DIRECTIONS FOR THIS TASK - Put every line of text in the items below into a JSON list of strings, one string per line, skipping blank lines. Leave the pictures out of the list.

━━━━

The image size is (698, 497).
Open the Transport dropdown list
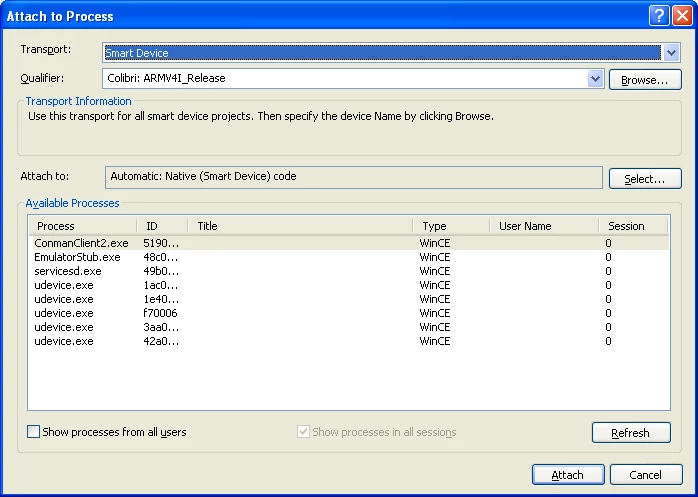pos(672,53)
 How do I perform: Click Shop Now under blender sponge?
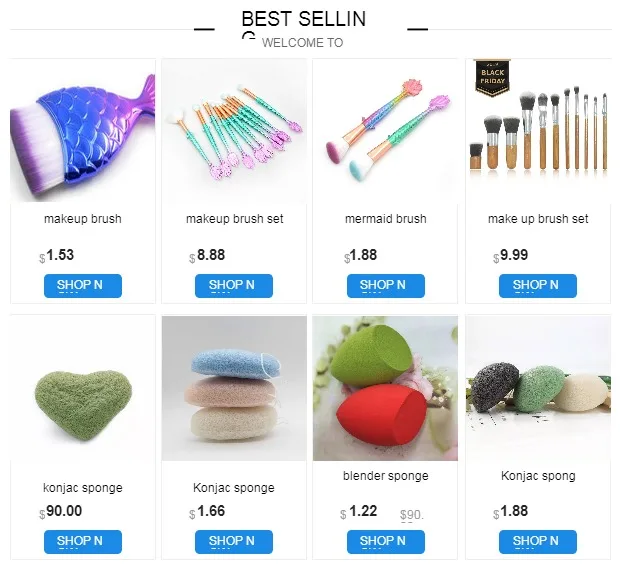tap(386, 542)
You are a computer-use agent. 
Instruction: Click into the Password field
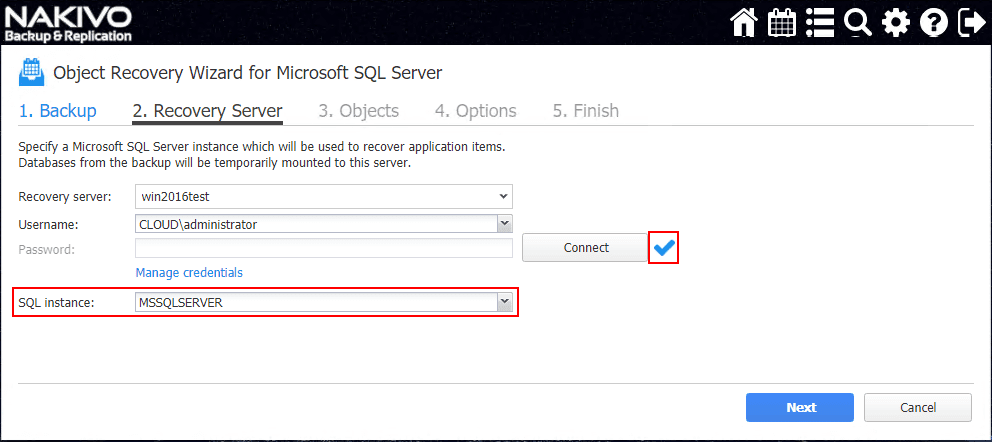click(324, 248)
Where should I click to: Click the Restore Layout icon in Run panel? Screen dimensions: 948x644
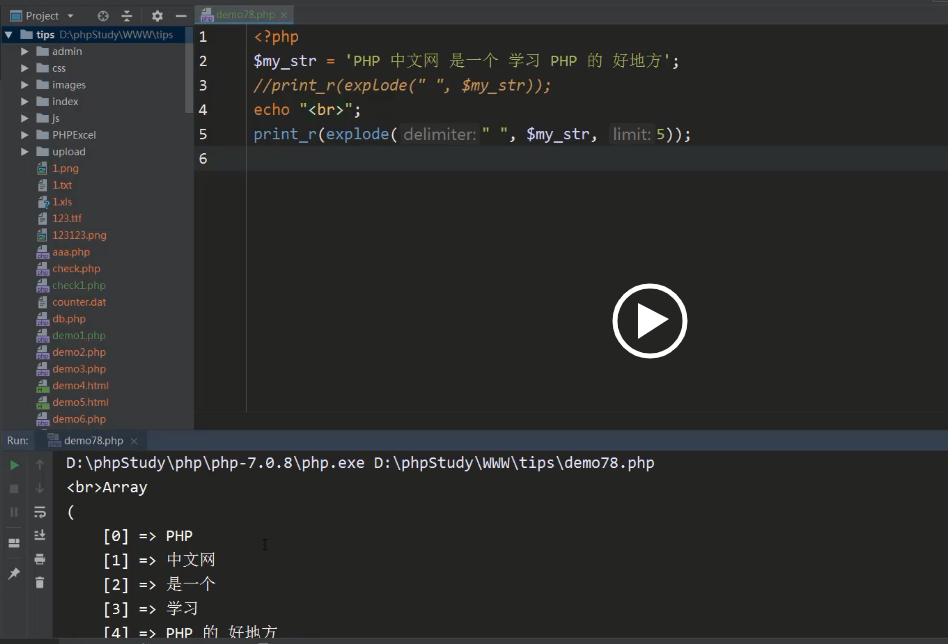(x=14, y=543)
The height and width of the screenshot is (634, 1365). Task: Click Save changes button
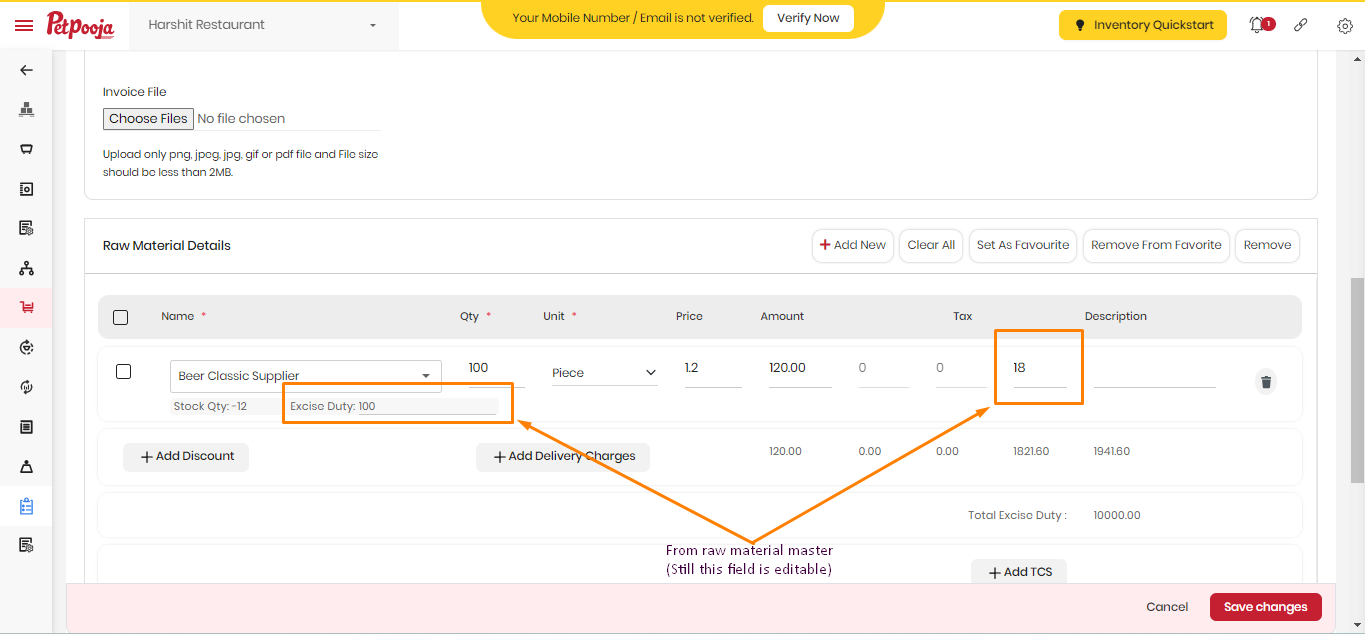click(x=1266, y=607)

━━━━

RESPONSE TO THE TASK -
[
  "The image size is (698, 497).",
  "Open the Transport dropdown list",
  "pos(672,53)",
  " How do I perform: Click Shop Now under blender sponge?",
  "tap(386, 542)",
  "You are a computer-use agent. ",
  "Instruction: Click into the Password field",
  "click(324, 248)",
  "Where should I click to: Click the Restore Layout icon in Run panel? Screen dimensions: 948x644",
  "(x=14, y=543)",
  "The height and width of the screenshot is (634, 1365). Task: Click Save changes button",
  "click(x=1266, y=607)"
]